The roots of f(x) are known or are easily found. Use 5 iterations of Newton’s Method with the given initial approximation to approximate the root. Compare it to the known value of the root. \(f(x) = x^2 + x - 2\) initial \(x_0 = 0\)
We use Newton’s Method to approximate the roots of the function \(f(x) = x^2 + x - 2\) with an initial guess of \(x_0 = 0\). Newton’s method uses the formula:
\[ x_{n+1} = x_n - \frac{f(x_n)}{f'(x_n)} \]
to converge to the roots of a given function.
f <- function(x) {
x^2 + x - 2
}
df <- function(x) {
2 * x + 1
}We will now perform 5 iterations of Newton’s method.
x_new <- 0
iterations <- 5
# Newton's method iterations
for (i in 1:iterations) {
x_new <- x_new - f(x_new) / df(x_new)
print(paste("Iteration", i, ": x =", x_new))
}## [1] "Iteration 1 : x = 2"
## [1] "Iteration 2 : x = 1.2"
## [1] "Iteration 3 : x = 1.01176470588235"
## [1] "Iteration 4 : x = 1.00004577706569"
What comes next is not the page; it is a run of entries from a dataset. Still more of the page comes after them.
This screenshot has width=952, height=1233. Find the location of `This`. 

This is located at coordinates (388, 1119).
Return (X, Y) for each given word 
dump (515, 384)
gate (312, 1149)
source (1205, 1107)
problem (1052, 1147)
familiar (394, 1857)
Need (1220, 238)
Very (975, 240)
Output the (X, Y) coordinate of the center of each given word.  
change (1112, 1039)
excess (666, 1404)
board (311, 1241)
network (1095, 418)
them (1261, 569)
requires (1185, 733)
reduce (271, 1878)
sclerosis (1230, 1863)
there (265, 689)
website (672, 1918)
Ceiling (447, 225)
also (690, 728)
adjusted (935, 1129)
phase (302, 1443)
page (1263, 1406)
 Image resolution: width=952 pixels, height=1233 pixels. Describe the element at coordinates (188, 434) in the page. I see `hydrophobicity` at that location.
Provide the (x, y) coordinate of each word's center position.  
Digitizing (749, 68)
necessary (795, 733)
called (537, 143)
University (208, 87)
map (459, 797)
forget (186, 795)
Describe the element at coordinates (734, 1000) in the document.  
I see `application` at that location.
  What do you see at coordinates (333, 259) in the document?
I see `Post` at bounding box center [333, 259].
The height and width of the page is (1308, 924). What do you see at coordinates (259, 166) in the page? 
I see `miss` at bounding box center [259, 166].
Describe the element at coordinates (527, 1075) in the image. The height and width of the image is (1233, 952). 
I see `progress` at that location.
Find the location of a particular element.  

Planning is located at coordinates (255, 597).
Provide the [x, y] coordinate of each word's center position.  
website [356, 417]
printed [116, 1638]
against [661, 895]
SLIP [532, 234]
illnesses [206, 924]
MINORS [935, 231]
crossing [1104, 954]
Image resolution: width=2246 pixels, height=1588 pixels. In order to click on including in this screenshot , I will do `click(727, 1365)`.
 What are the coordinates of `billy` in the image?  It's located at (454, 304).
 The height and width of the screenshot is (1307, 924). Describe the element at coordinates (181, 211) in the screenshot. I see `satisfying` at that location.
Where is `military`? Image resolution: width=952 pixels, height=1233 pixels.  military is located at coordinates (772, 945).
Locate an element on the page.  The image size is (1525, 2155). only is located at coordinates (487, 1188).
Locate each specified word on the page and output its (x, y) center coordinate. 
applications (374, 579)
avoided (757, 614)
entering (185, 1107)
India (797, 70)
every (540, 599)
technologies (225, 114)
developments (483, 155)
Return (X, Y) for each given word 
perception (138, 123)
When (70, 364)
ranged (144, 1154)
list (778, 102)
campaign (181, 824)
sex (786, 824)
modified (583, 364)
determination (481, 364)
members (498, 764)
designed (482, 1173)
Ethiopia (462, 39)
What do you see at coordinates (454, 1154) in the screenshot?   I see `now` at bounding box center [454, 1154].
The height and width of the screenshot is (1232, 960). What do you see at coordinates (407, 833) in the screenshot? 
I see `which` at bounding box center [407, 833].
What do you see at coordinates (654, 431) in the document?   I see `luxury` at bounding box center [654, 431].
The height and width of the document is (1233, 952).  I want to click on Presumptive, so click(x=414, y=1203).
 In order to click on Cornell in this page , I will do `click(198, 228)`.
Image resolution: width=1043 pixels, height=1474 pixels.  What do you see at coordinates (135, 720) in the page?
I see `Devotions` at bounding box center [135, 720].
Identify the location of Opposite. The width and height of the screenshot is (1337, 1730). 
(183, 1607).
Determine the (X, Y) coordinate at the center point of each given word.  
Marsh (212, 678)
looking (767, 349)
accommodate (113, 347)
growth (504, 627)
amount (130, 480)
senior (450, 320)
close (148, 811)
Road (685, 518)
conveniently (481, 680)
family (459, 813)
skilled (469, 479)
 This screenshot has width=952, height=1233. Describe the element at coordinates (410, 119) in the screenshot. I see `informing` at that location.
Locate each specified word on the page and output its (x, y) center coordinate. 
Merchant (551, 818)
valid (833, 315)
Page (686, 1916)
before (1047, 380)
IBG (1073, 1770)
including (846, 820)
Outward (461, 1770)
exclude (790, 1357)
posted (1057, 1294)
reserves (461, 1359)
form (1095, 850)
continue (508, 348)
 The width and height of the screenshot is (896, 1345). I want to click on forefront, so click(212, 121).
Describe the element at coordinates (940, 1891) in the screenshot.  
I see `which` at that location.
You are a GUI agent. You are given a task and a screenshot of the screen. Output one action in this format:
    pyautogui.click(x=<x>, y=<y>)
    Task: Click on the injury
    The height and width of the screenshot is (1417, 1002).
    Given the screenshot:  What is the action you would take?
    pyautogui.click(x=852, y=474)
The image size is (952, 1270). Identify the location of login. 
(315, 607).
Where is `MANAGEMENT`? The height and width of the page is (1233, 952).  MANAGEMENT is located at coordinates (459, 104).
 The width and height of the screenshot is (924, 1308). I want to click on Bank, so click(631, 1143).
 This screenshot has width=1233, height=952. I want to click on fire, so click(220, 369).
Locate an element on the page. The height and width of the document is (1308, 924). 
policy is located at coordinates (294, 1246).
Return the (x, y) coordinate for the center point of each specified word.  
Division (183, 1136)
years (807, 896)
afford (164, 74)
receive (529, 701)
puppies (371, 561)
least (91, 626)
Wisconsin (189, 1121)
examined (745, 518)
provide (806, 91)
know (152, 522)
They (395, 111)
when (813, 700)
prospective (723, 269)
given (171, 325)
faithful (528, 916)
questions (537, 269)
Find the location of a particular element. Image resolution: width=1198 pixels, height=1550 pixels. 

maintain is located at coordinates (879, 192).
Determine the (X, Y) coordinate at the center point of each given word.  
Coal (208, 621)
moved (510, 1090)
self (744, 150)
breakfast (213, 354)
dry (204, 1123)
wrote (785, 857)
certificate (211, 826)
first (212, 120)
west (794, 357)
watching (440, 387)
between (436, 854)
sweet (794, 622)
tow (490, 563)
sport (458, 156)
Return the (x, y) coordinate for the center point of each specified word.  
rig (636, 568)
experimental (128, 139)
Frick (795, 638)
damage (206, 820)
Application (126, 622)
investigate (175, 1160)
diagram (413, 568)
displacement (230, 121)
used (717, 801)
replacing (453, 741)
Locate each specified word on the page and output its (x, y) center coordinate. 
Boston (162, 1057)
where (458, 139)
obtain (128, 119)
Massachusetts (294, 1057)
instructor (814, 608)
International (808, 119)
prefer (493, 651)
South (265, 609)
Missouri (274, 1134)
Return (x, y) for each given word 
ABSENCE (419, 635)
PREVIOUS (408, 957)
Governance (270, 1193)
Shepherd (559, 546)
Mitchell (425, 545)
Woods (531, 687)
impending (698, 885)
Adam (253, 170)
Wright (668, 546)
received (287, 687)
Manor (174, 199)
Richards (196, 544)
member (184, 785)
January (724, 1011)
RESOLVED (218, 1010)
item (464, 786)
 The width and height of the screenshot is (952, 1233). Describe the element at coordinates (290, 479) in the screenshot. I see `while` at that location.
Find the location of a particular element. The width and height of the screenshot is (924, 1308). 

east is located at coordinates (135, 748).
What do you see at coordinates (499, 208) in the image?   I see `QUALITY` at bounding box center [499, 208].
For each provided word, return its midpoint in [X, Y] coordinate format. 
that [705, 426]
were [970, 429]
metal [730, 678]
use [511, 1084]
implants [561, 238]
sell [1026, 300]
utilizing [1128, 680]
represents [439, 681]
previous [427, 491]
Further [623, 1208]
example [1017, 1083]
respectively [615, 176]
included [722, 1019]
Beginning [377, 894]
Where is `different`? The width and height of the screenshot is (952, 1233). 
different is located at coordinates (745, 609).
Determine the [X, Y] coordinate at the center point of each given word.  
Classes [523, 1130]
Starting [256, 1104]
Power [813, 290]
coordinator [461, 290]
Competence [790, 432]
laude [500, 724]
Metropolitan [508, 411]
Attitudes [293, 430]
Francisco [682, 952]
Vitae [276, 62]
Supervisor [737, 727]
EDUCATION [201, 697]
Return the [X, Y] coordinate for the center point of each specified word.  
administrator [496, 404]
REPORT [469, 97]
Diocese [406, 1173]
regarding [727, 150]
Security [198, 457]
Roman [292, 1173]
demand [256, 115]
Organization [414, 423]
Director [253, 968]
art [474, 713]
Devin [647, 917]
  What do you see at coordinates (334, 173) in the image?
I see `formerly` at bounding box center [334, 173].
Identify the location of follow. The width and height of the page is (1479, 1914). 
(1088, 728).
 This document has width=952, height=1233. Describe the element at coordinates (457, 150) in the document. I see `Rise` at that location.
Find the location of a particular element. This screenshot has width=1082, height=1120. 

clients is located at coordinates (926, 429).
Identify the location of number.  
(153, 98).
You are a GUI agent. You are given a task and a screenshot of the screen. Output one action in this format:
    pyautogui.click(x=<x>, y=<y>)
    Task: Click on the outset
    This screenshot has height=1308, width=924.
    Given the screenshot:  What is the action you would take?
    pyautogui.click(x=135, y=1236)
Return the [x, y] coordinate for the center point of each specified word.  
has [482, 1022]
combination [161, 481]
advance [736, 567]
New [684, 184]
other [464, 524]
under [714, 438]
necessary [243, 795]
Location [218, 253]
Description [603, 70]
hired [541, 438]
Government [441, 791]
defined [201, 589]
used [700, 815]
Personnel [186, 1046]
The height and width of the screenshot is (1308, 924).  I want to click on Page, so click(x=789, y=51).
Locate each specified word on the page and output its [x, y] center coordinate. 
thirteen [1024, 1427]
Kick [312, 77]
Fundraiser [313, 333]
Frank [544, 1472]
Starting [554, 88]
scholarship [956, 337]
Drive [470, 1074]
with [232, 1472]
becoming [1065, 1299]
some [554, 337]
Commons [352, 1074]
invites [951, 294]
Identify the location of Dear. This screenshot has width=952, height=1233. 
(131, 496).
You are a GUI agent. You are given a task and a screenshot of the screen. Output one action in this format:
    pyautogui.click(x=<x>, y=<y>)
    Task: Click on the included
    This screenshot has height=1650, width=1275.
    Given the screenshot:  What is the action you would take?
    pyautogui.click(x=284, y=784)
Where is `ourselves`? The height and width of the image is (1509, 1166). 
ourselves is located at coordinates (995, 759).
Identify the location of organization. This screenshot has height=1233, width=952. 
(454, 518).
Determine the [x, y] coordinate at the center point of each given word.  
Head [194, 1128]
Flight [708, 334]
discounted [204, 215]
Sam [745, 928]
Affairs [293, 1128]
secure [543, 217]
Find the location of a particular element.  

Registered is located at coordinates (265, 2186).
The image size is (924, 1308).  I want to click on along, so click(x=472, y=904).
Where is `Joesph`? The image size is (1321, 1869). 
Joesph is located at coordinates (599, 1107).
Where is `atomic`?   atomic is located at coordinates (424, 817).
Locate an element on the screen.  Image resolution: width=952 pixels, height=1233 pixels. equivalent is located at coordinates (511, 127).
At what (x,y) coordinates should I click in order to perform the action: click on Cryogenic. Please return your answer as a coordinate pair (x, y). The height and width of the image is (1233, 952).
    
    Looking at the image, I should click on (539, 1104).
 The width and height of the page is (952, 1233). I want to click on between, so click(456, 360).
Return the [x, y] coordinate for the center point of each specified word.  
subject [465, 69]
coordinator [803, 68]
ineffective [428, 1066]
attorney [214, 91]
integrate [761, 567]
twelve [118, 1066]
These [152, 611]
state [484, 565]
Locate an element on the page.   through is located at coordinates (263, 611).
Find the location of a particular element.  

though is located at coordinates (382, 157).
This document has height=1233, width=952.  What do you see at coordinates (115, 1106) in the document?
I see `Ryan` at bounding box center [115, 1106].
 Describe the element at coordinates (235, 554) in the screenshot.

## [1] "Iteration 5 : x = 1.00000000069849"These approximations indicate the method converging slowly towards the root \(x = 1\). The actual roots of the equation, found by factoring/the quadratic formula, are \(x = -2\) and \(x = 1\). Since initial guess 0 is closer to 1 than to -2, the iterations move towards 1.